Immaginate questo scenario, tutt'altro che raro: un genitore anziano ha un figlio adulto con disabilità grave, incapace di gestire autonomamente il proprio patrimonio. Nel redigere il testamento, il genitore vuole che il figlio riceva i beni, ma teme che alla morte del figlio stesso quei beni vadano dispersi o finiscano a soggetti indesiderati. Vuole, in sostanza, "controllare" il destino del patrimonio anche oltre la propria morte — e oltre quella del figlio. È lecito? La risposta è: dipende da come viene fatto, e il margine di errore è sottile.
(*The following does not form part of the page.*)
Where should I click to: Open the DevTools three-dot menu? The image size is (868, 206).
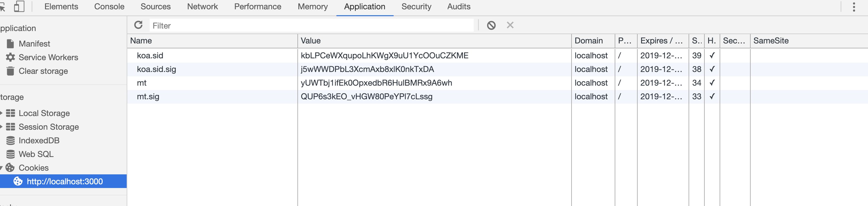click(854, 7)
Il divieto generale e l'eccezione per la disabilità
L'articolo 692 del codice civile stabilisce che la sostituzione fedecommissaria è nulla. Con questo termine si intende quella disposizione testamentaria con cui il testatore istituisce un erede (il primo chiamato o fiduciario) imponendogli di conservare i beni e trasmetterli, alla sua morte o al verificarsi di una condizione, a un altro soggetto (il secondo chiamato o fedecommissario). Il motivo del divieto è storico e sistematico: il fedecommesso vincola la circolazione dei beni per generazioni, mortifica la libertà del primo erede e crea diseguaglianze sociali che il legislatore repubblicano ha inteso eliminare.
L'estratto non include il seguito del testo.